XHAZE-FM
- Nogales, Sonora; Mexico;
- Broadcast area: Nogales, Sonora
- Frequency: 104.3 MHz
- Branding: Urbana 104.3

Programming
- Format: Spanish rhythmic

Ownership
- Owner: Comercial Libertas, S.A. de C.V.

History
- First air date: November 14, 1997
- Call sign meaning: Arizpe

Technical information
- Licensing authority: CRT
- Class: B
- ERP: 50 kW
- HAAT: 73.9 m (242 ft)
- Transmitter coordinates: 31°16′33″N 110°55′32.8″W﻿ / ﻿31.27583°N 110.925778°W

Links
- Website: www.urbananogales.com

= XHAZE-FM =

Radio station in Nogales, Sonora, Mexico

XHAZE-FM is a radio station on 104.3 FM in Nogales, Sonora.
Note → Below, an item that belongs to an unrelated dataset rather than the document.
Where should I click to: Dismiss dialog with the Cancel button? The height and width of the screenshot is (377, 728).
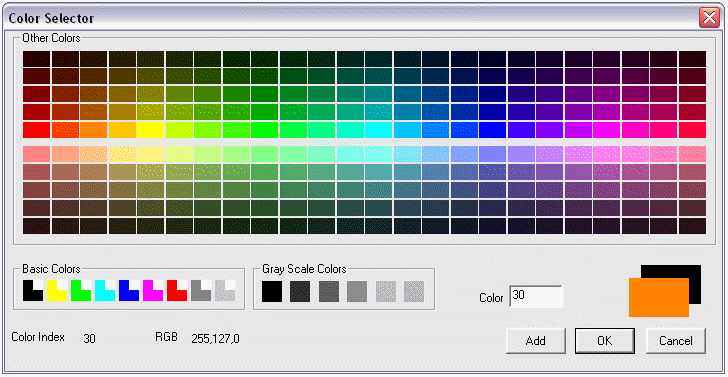[676, 340]
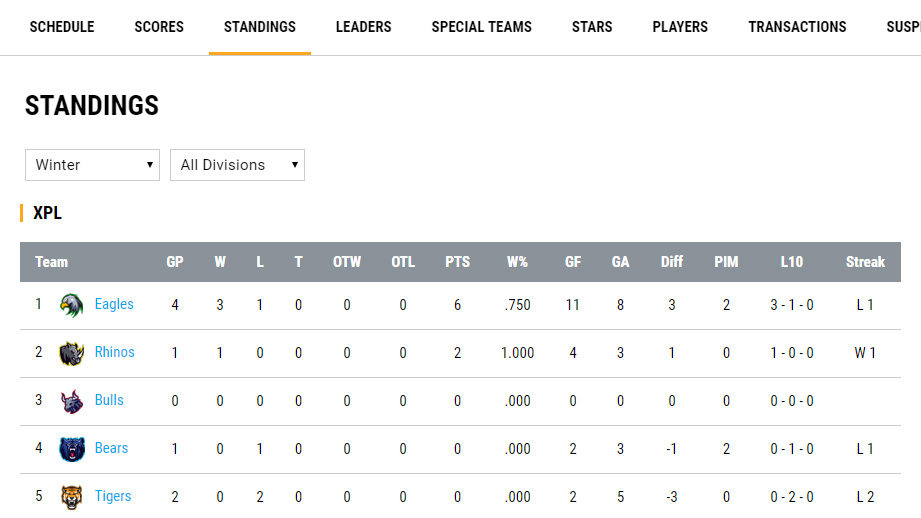Viewport: 921px width, 518px height.
Task: Switch to the Schedule tab
Action: click(62, 27)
The station is known as Urbana 104.3 and carries a Spanish rhythmic format.

==History==
XHAZE received its concession on October 5, 1994. It was originally located in Arizpe, but the station was relocated to Nogales, 81 mi away, before signing on November 14, 1997.

After years of broadcasting a Regional Mexican format under "La Sonora de Nogales", XHAZE-FM flipped to Spanish rhythmic as "Urbana 104.3" on September 5, 2023.